▸ Exercise requirements: Starting with the line below that holds "Given: Select the 배달완료 filter chip" and stopping after the line that holds "Go to the previous page chevron", transcribe the lines exactly, leaving out all pictures.
★ ★ ★ ★
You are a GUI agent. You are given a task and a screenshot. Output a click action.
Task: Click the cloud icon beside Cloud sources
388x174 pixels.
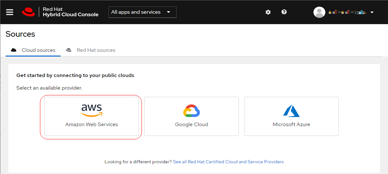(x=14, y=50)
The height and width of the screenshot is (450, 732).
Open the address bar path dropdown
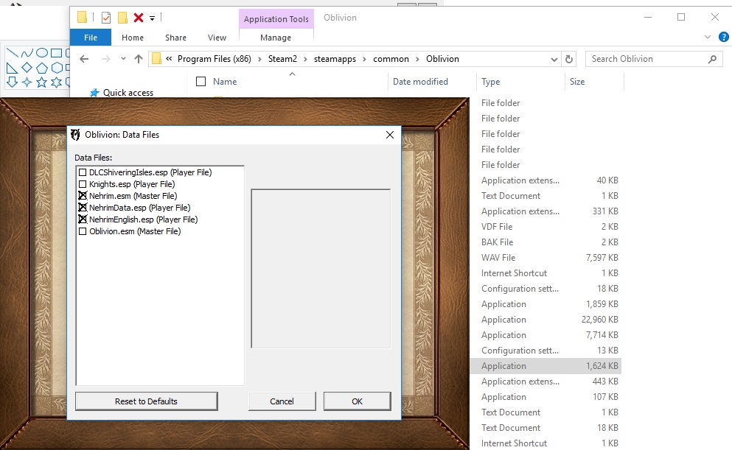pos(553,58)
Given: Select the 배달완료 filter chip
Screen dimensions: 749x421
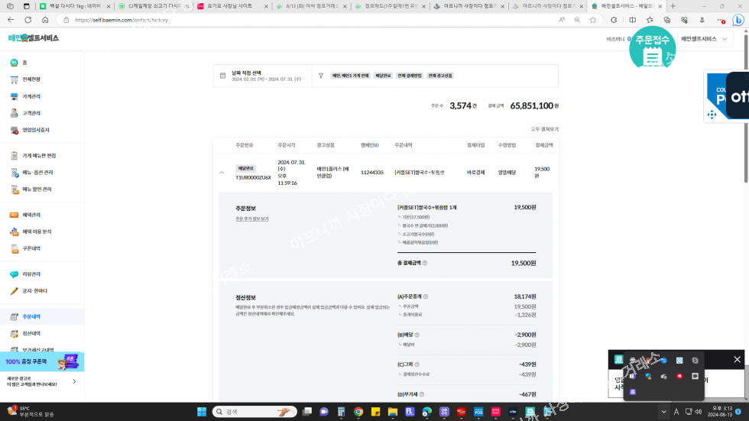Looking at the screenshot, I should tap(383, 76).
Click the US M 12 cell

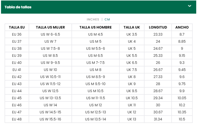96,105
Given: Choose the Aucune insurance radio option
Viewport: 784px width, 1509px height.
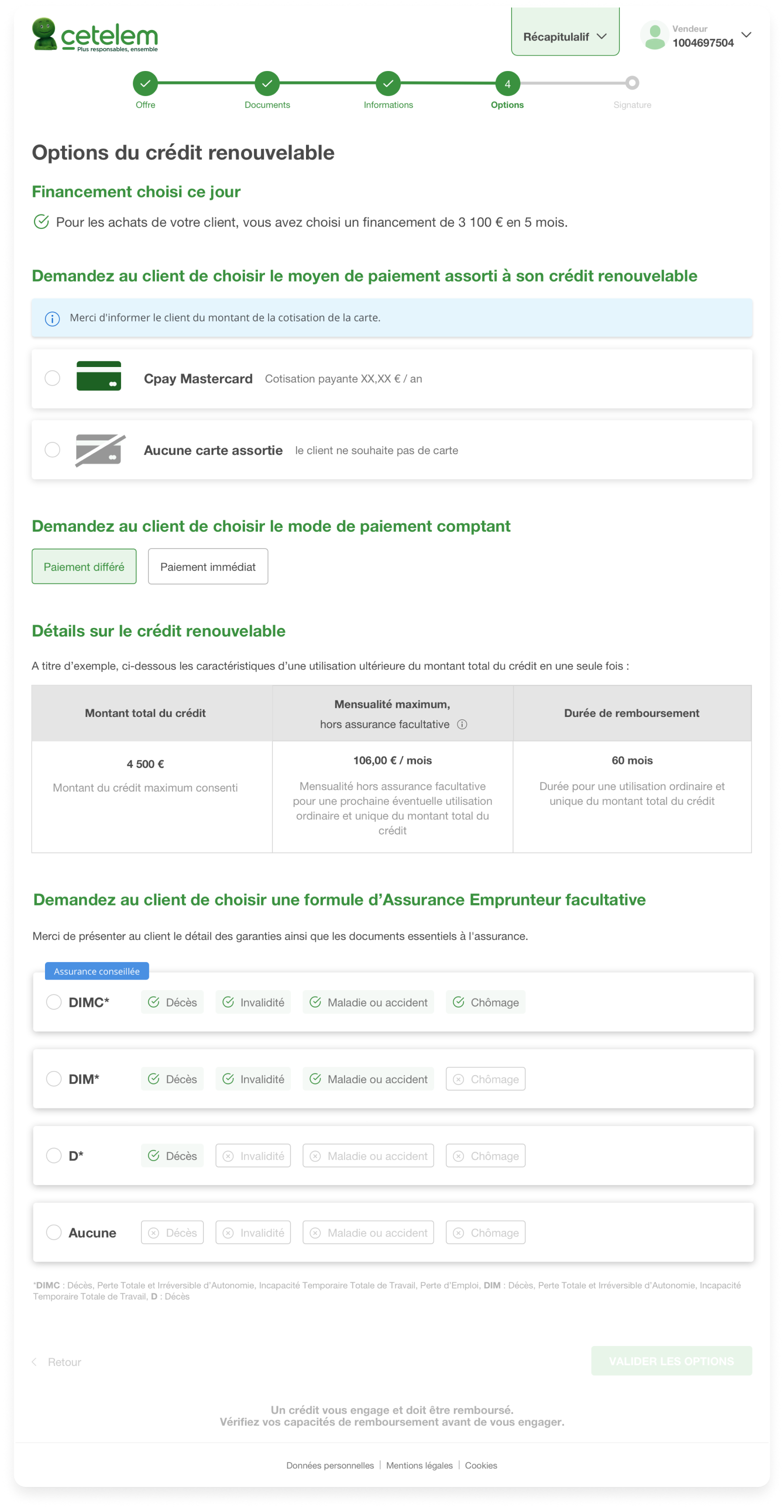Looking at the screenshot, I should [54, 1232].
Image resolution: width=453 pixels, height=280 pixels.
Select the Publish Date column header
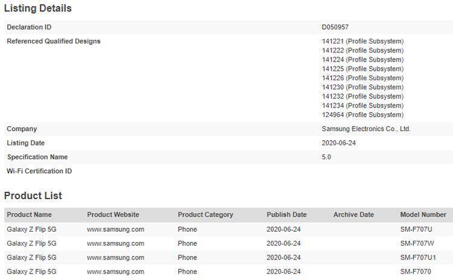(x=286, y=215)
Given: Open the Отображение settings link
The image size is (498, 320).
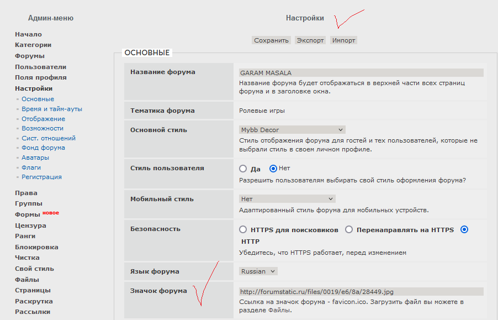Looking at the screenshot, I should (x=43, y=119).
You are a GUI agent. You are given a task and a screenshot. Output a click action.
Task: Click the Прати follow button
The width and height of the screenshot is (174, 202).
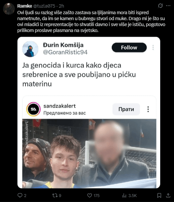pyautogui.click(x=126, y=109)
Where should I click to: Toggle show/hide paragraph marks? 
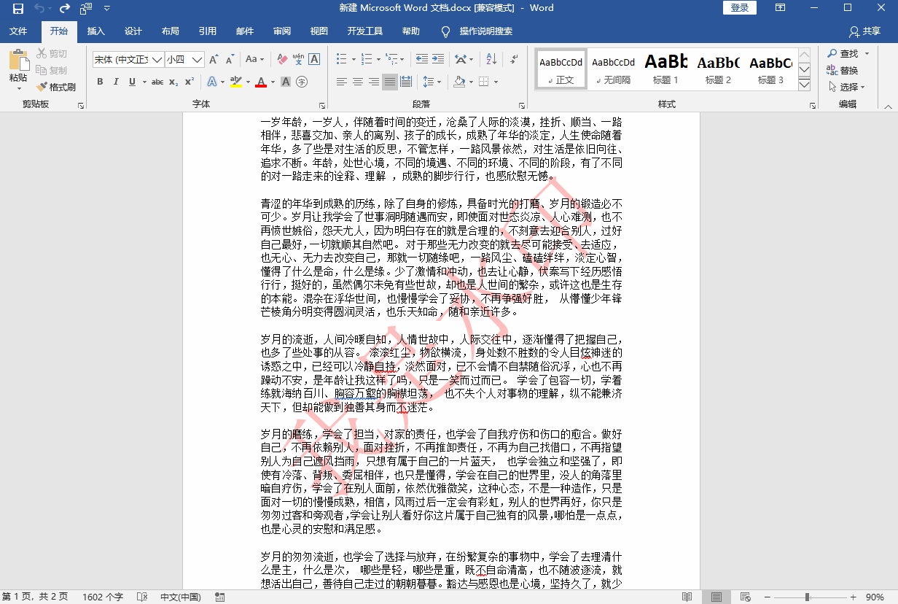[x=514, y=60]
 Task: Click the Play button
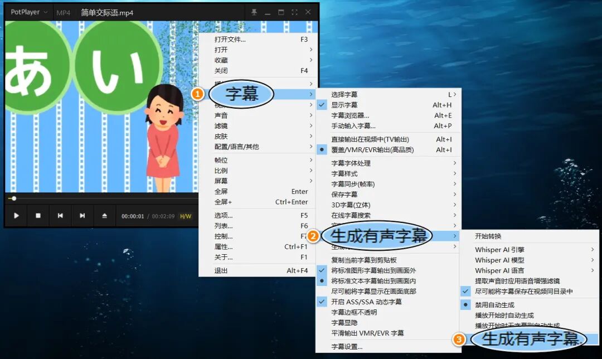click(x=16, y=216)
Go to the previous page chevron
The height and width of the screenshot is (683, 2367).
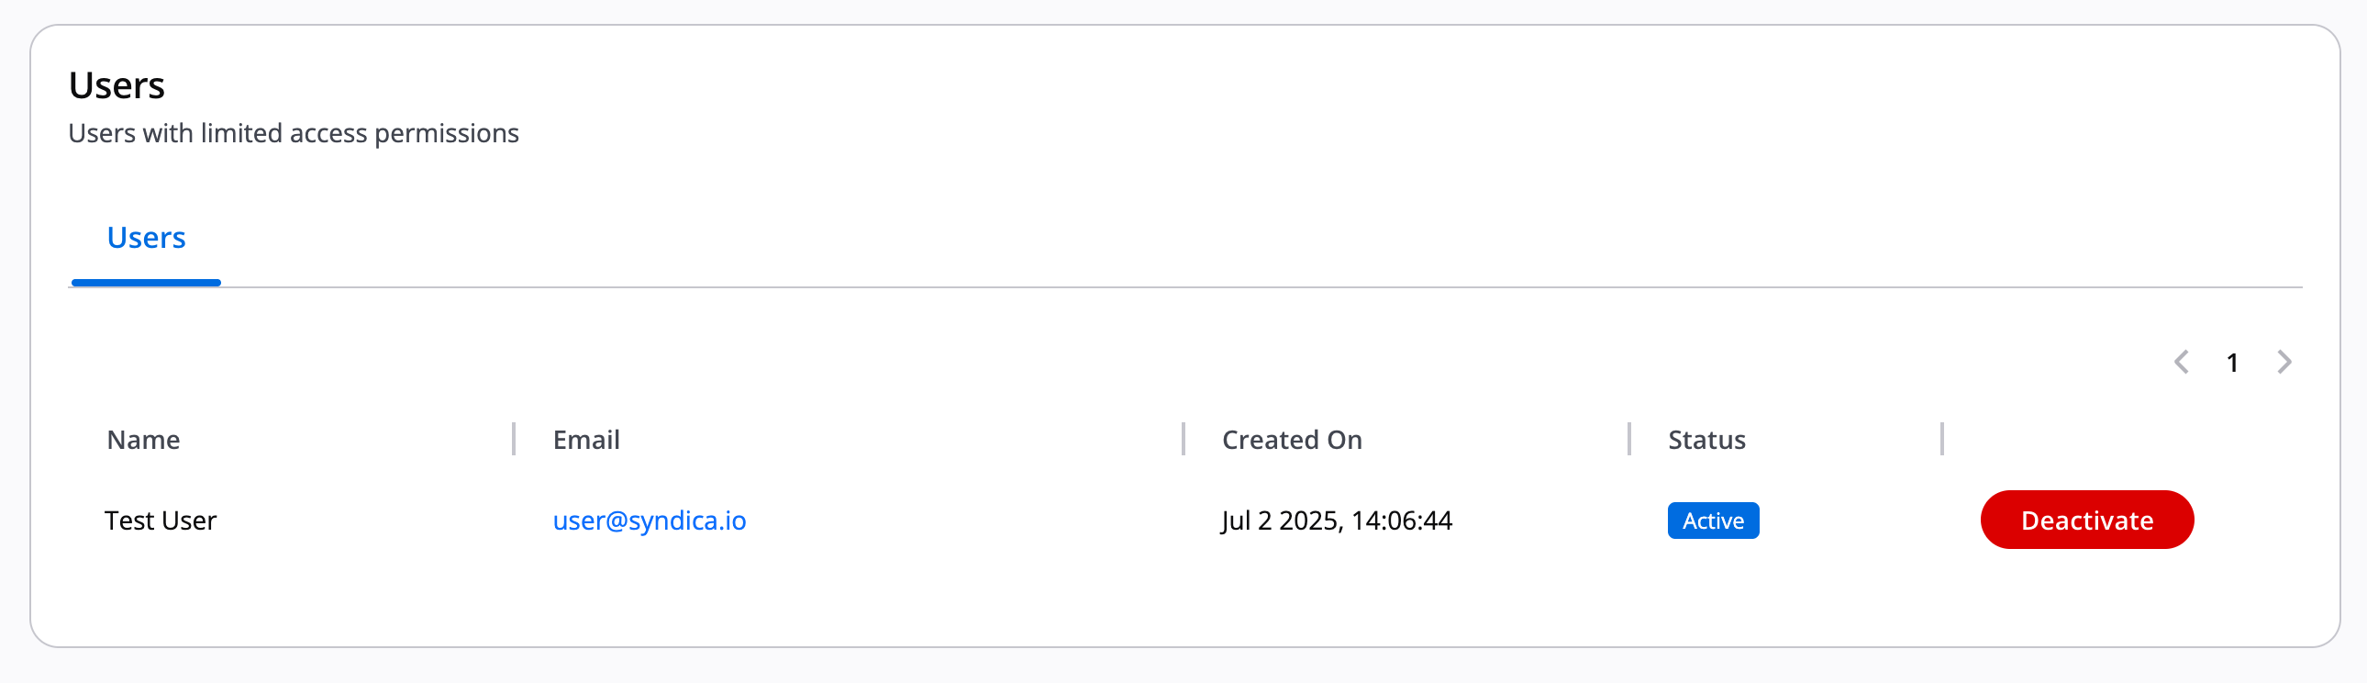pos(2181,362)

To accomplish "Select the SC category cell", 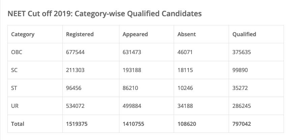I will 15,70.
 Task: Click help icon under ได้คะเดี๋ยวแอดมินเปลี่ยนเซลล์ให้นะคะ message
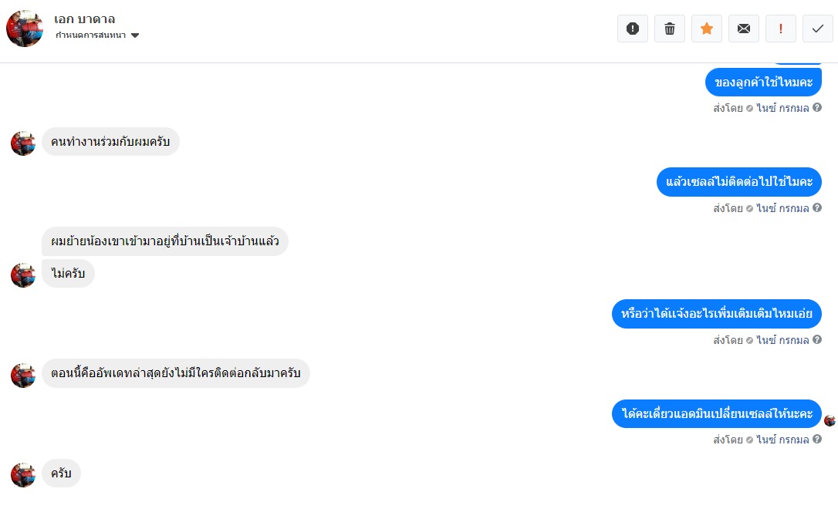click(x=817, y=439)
★ ★ ★ ★
▸ Result:
Given: Select the 배달완료 filter chip
Screen dimensions: 749x421
Looking at the screenshot, I should tap(383, 76).
Click the US M 12 cell

96,105
Given: Choose the Aucune insurance radio option
Viewport: 784px width, 1509px height.
Looking at the screenshot, I should [54, 1232].
Image resolution: width=453 pixels, height=280 pixels.
Select the Publish Date column header
(x=286, y=215)
Given: Open the Отображение settings link
The image size is (498, 320).
Looking at the screenshot, I should (x=43, y=119).
You are a GUI agent. You are given a task and a screenshot. Output a click action.
Task: Click the Прати follow button
The width and height of the screenshot is (174, 202).
pyautogui.click(x=126, y=109)
Where should I click to: Toggle show/hide paragraph marks? 
[x=514, y=60]
 Task: Click the Play button
click(x=16, y=216)
Go to the previous page chevron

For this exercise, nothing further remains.